▸ **AUFGABE**: Wie viel Verspätung hatte der ICE laut dem Artikel über den Wettbewerb bei der Bahn auf der Fahrt von Frankfurt nach Dortmund?

▸ **VORLIEGENDER TEXT**:
# taz.de -- Streit der Woche: „Wettbewerb bringt Innovation“
       
       > Oft scheint es, die Deutsche Bahn kenne keine Schranken, etwa bei den
       > Preisen. Mehr Wettbewerb hilft, sagt Verkehrsminister Peter Ramsauer.
       > Andere fordern mehr staatliche Kontrolle.
       
 (IMG) Bild: Wohin soll es gehen, das Eisenbahnsystem?
       
       BERLIN taz | Während der dreistündigen Fahrzeit von Frankfurt nach Dortmund
       nahm der ICE an diesem Novembersonntag eineinhalb Stunden Verspätung auf.
       Der Grund: Probleme mit den Triebwerken. Zur Entschädigung spendierte die
       Deutsche Bahn den Kunden ein Getränk nach Wahl aus dem Bordbistro –
       allerdings nur eine Stunde lang, wer später kam, hatte kein Anrecht mehr. 
       
       Wer kennt sie nicht, die nonkulante Seite der Bahn, inklusive Preiserhöhung
       und verpasster Anschlusszüge? „Das wird sich auch nicht ändern, solange die
       Bahn Monopolist auf der Schiene ist“, schreibt der Grüne Anton Hofreiter,
       Vorsitzender des Bundestagsausschusses für Verkehr, in seinem Gastbeitrag
       für den Streit der Woche in der sonntaz. „Wettbewerb schafft faire
       Fahrpreise und Fahrkomfort, nur so lassen sich Autofahrer zum Umsteigen
       animieren“, sagt Hofreiter. Etwas vorsichtiger drückt es
       Bundesverkehrsminister Peter Ramsauer aus. Dieser schreibt in der sonntaz:
       „Wichtig für eine weitere positive Entwicklung der Deutschen Bahn ist auch
       der Wettbewerb.“ Denn dieser führe auch zu Innovationen und somit zu
       besserer Qualität. „Davon haben am Ende alle etwas – die Bahn und die
       Kunden.“ Die Bahn sei indes gut aufgestellt. „Sie muss die Konkurrenz nicht
       fürchten.“
       
       Bisher scheint es eher, als müsse die Konkurrenz die Macht der Deutschen
       Bahn fürchten. Denn das Personenbeförderungsgesetz beinhaltet einen Passus
       aus dem Jahr 1934, der verbietet, auf bereits angebundenen Strecken weitere
       Linien aufzubauen. Bis Herbst soll der Bundestag über eine Reform
       abstimmen.

▸ **ERFASSTE DATEN**:
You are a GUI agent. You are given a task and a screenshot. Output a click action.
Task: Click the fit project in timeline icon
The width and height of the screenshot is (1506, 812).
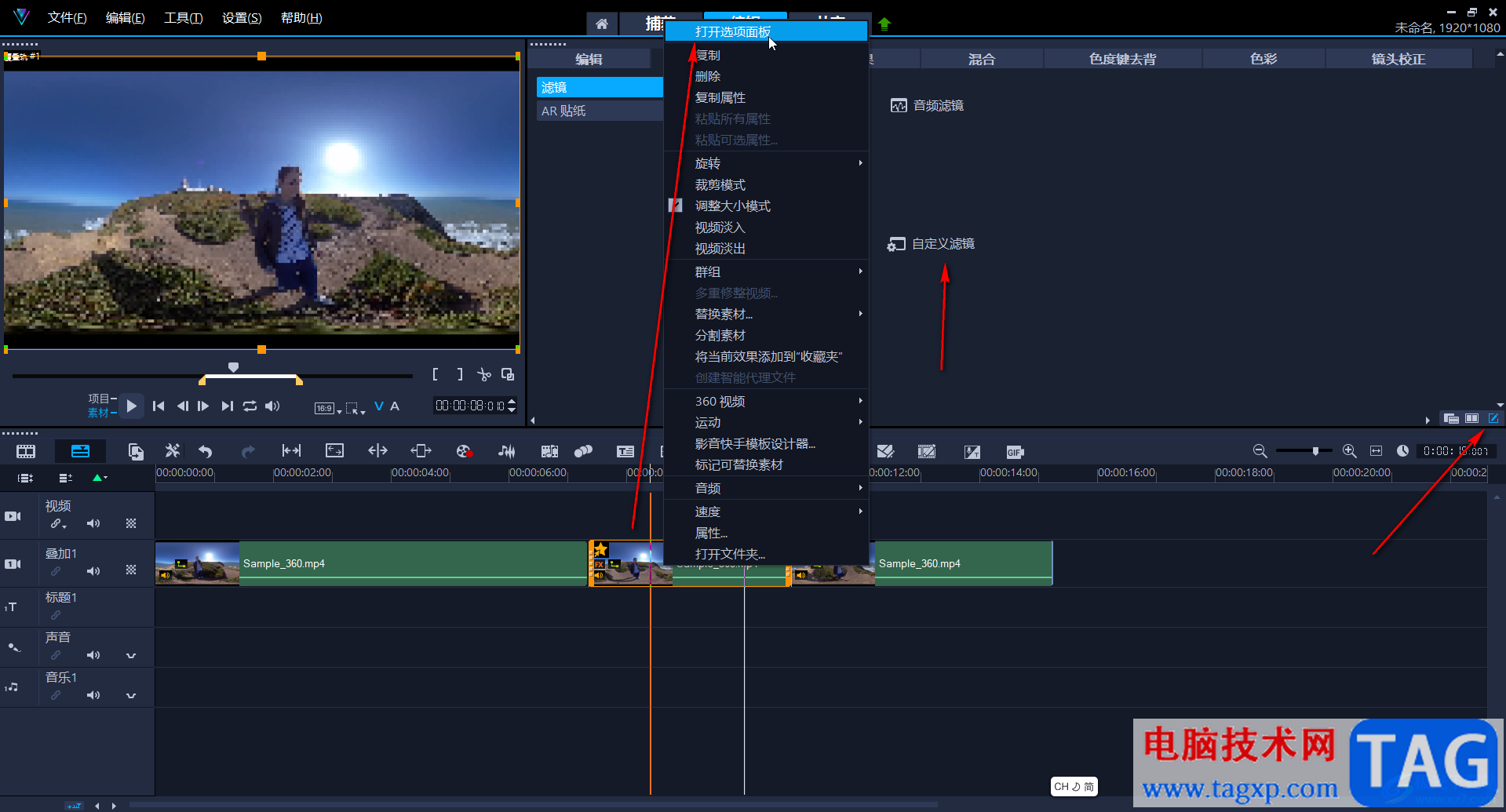pyautogui.click(x=1376, y=451)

▸ **GELÖSTE AUFGABE**: Eineinhalb Stunden.